> **PROBLEM DETAILS**
The answer must be an exact copy of the lines from the one with "The width and" through the final line below, with no pictures and nothing else.

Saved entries
◆ ◆ ◆ ◆

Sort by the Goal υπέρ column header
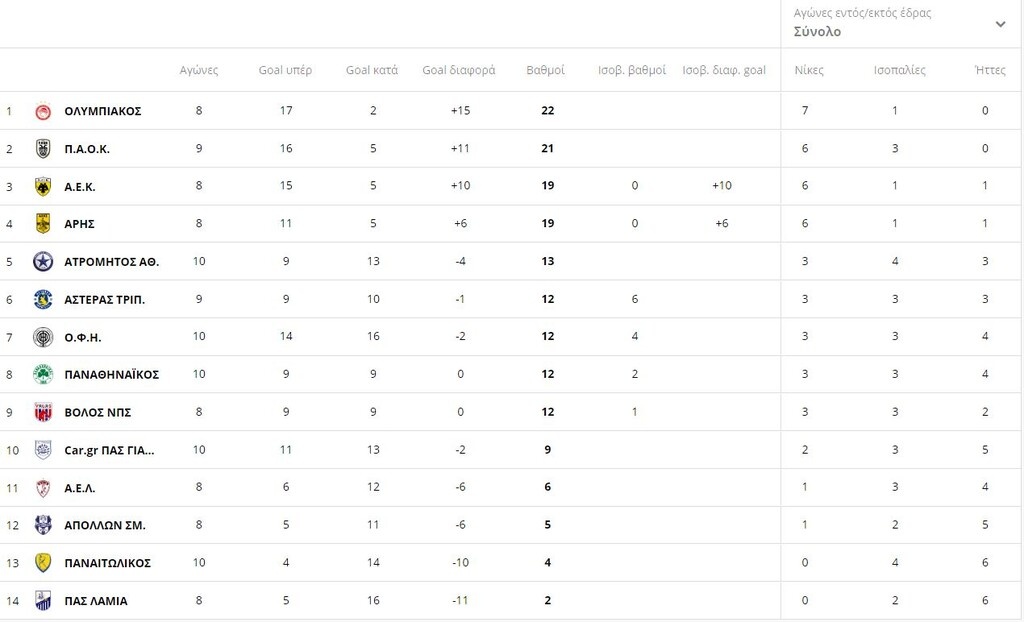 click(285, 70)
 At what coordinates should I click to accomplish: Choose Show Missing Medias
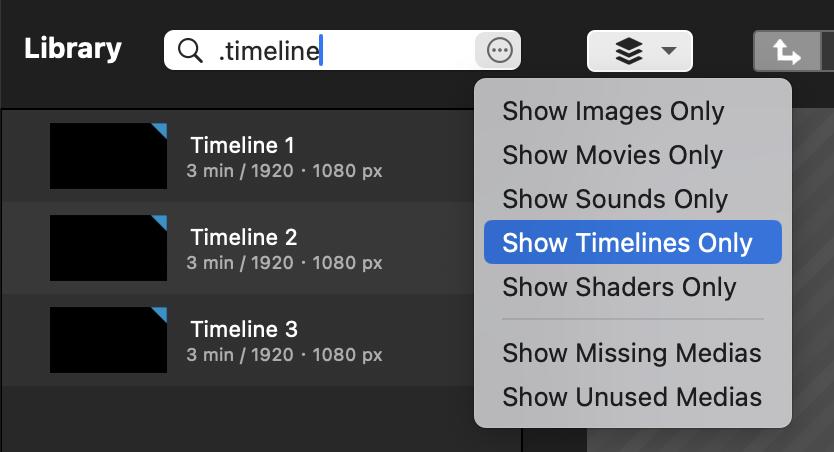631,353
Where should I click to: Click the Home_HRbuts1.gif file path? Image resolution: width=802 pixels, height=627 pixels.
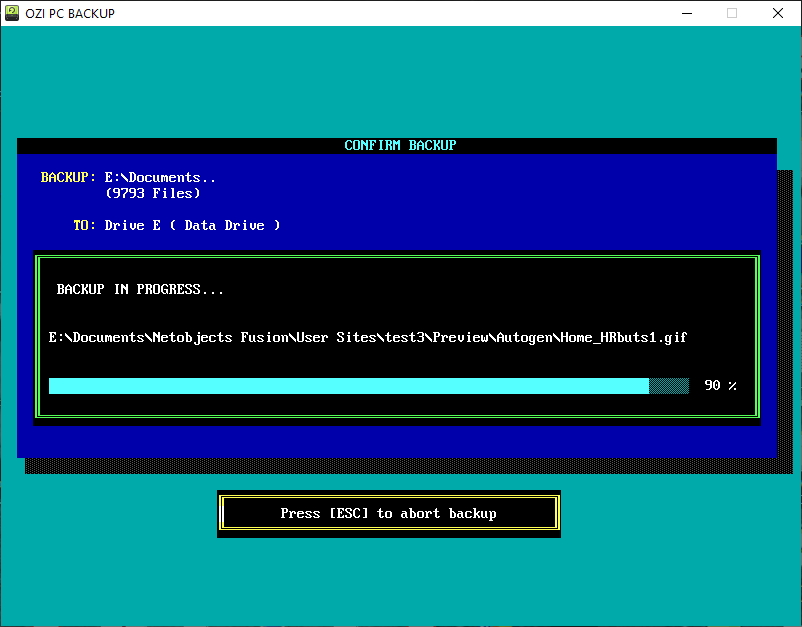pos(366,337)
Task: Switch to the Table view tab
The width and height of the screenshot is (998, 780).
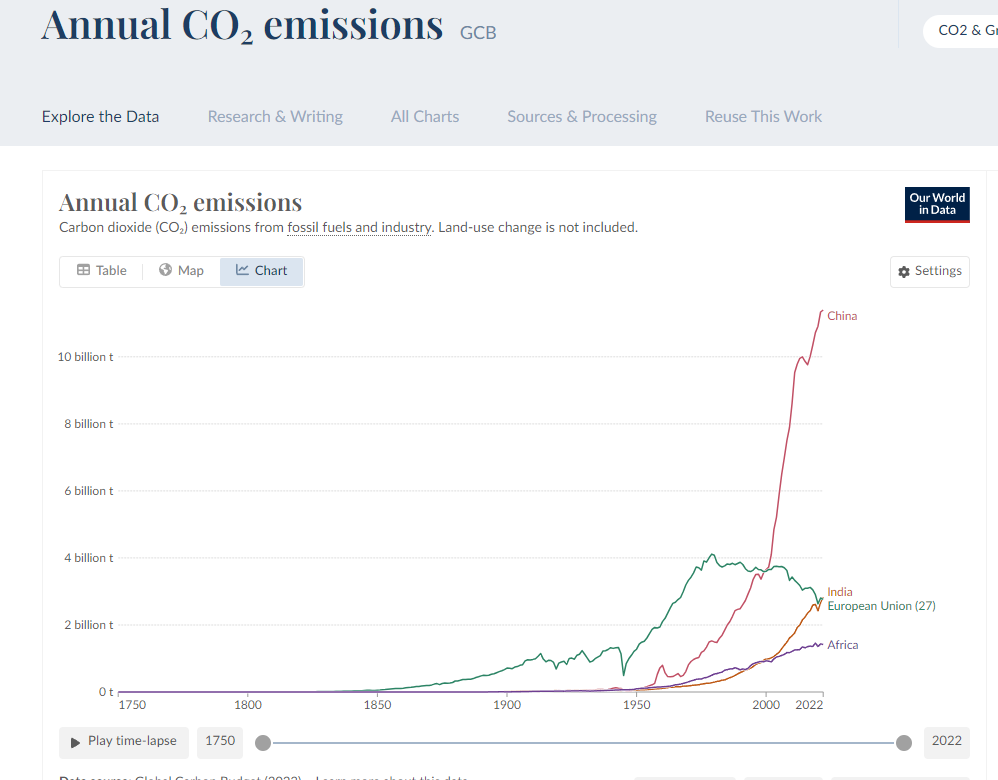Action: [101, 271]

◆ ◆ ◆ ◆

> **TASK RESULT**
The width and height of the screenshot is (998, 780).
Action: [101, 271]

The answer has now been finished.